“Now is an exciting time to be involved in aged care”. Those were the words of Graeme Prior, CEO of aged care provider, Hall & Prior, and member of the National Aged Care Advisory Council to me recently: “There is no doubt that we have the ingredients for meaningful reform. The journey has already started under the previous government, and we now have a new government that campaigned explicitly on aged care and that has a mandate for implementing the Royal Commission’s recommendations. It’s all there”

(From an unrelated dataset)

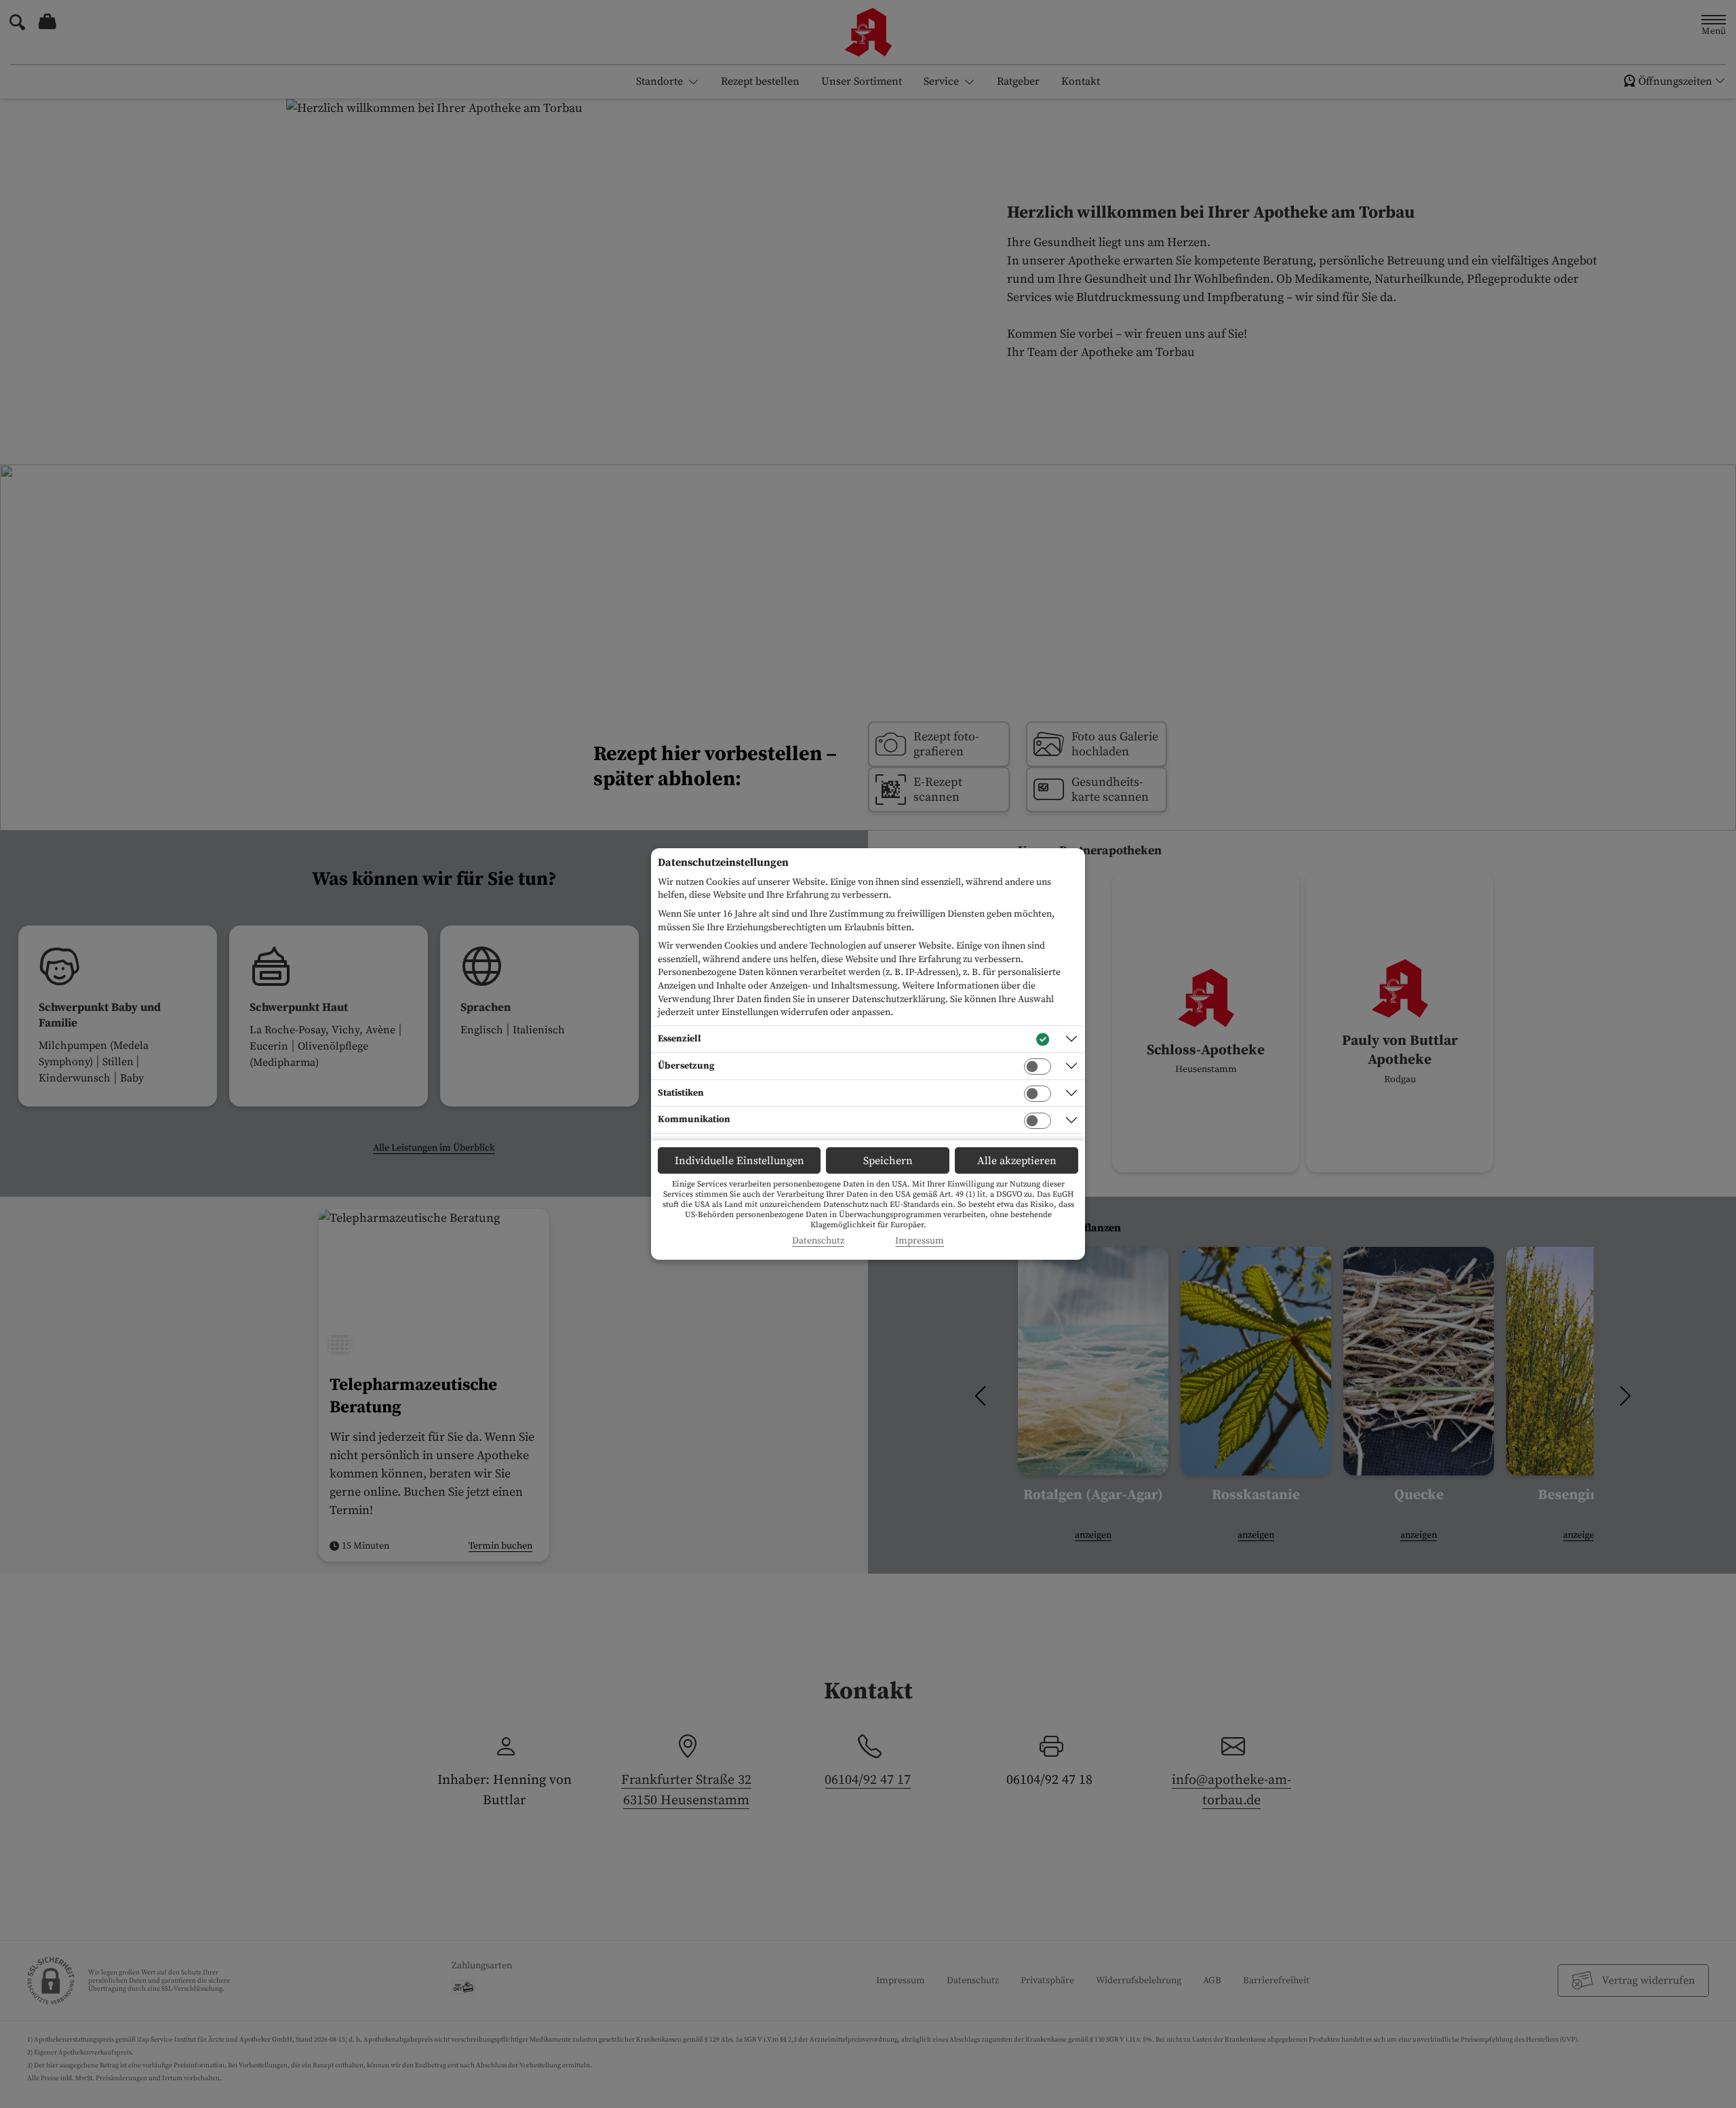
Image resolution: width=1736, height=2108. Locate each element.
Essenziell (679, 1039)
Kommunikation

However, the troubled relationship between the aged are sector and the community, eroded by the blistering findings of the Age Care Royal commission and 3 years of consistently negative publicity, will need to be restored if Australia is to address key issues critical to the implementation of a world class, high quality, aged care system. For example, one of the most pressing issues to be resolved is that of aged care system funding. New UNSW modelling suggests future aged care costs could easily be more than double what Treasury is predicting. Further, UNSW has concluded that aged care service funding on a universal entitlement basis will be financially unsustainable if we rely purely on consolidated tax revenue. We know that an alternative funding solution for aged care services is required and that it is going to need to involve increased co-contribution by users as well as some kind of NDIS-type levy. Does the political will of either party extend that far? No. Not in the face of the trust deficit between the aged care sector and the community. As Graeme points out:
“Enormous damage has been wrought by the terrible stories emerging from the Royal Commission. The aged care sector must now restore the trust of the Australian people over the next two or three years that it can safely, 24 hours a day, seven days a week, care for their loved ones.”
In the face of the work that needs to be done to rebuild trust and the promise of “no new taxes” during the election, it seems unlikely that the new Labor government is going to go out on a limb for a difficult conversation with voters about co-contributions and levies.
Meaningful reform is also reliant on the energy and commitment of the aged care sector leadership. The pace of reform has been relentless over the past 3 years and will only increase. In the first term of government alone, we will see a new Aged Care Act, a new funding model, a new pricing authority and the introduction of mandatory care ratios and minimum care times. My hope is that the new Labor government continues to recognise and prioritise the importance of aged care system reform and that the sector leadership can keep the faith and push through this next phase. The risk of failure is not that the system could fail wholesale, that is unlikely. The risk is that the opportunity for reform that arose out of the Aged Care Royal Commission will not be realised because the community (and by extension its politicians) is not yet ready to have the more difficult conversations around age care system reform. So yes, it sure is an exciting time to be in aged care but, as Graeme also points out, it starts with trust:
“There must be a determination by all stakeholders in the sector and in government, federal, state and local at all levels to work together and to rebuild trust, transparency, openness, accountability”
Only once trust is restored will the compact between the Australian people, government and the aged care sector to be realised to deliver meaningful reform. For the sake of all elderly Australians and the sector that supports them. I very much hope this occurs, and soon.